- What you will do -
Please print the material below word for word, starting at the line that contains "Task: Click into the Email input field" and stopping after the line that contains "Action: pos(369,510)". Leave the pictures out of your answer.

- Extracted entries -

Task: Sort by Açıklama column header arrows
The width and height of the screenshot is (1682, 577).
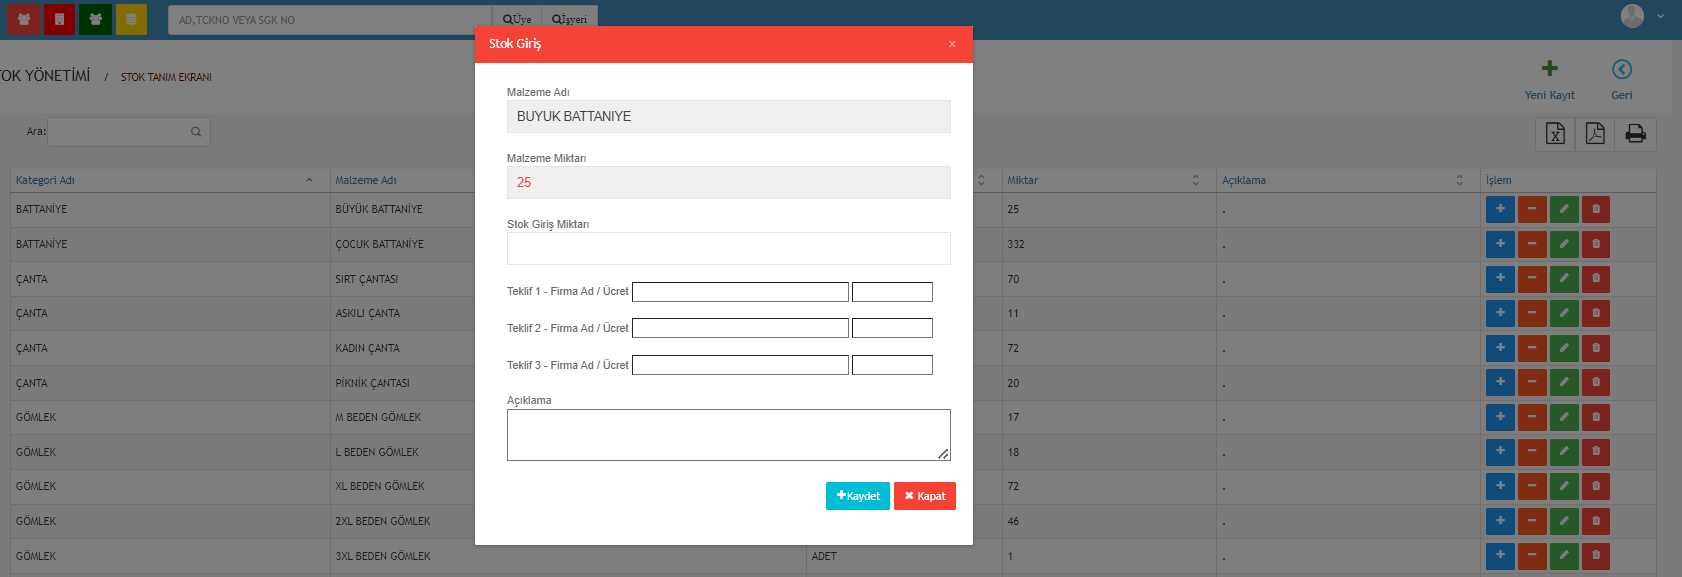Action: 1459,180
* * *
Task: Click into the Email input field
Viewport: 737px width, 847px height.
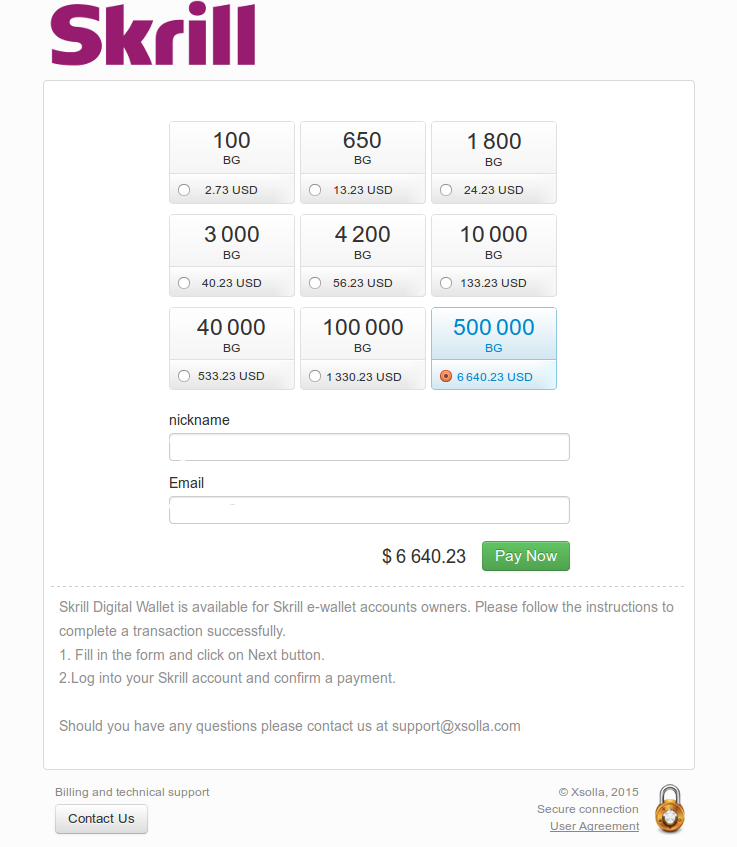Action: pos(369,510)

- Task output -
Task: Click into the Email input field
Viewport: 737px width, 847px height.
Action: pos(369,510)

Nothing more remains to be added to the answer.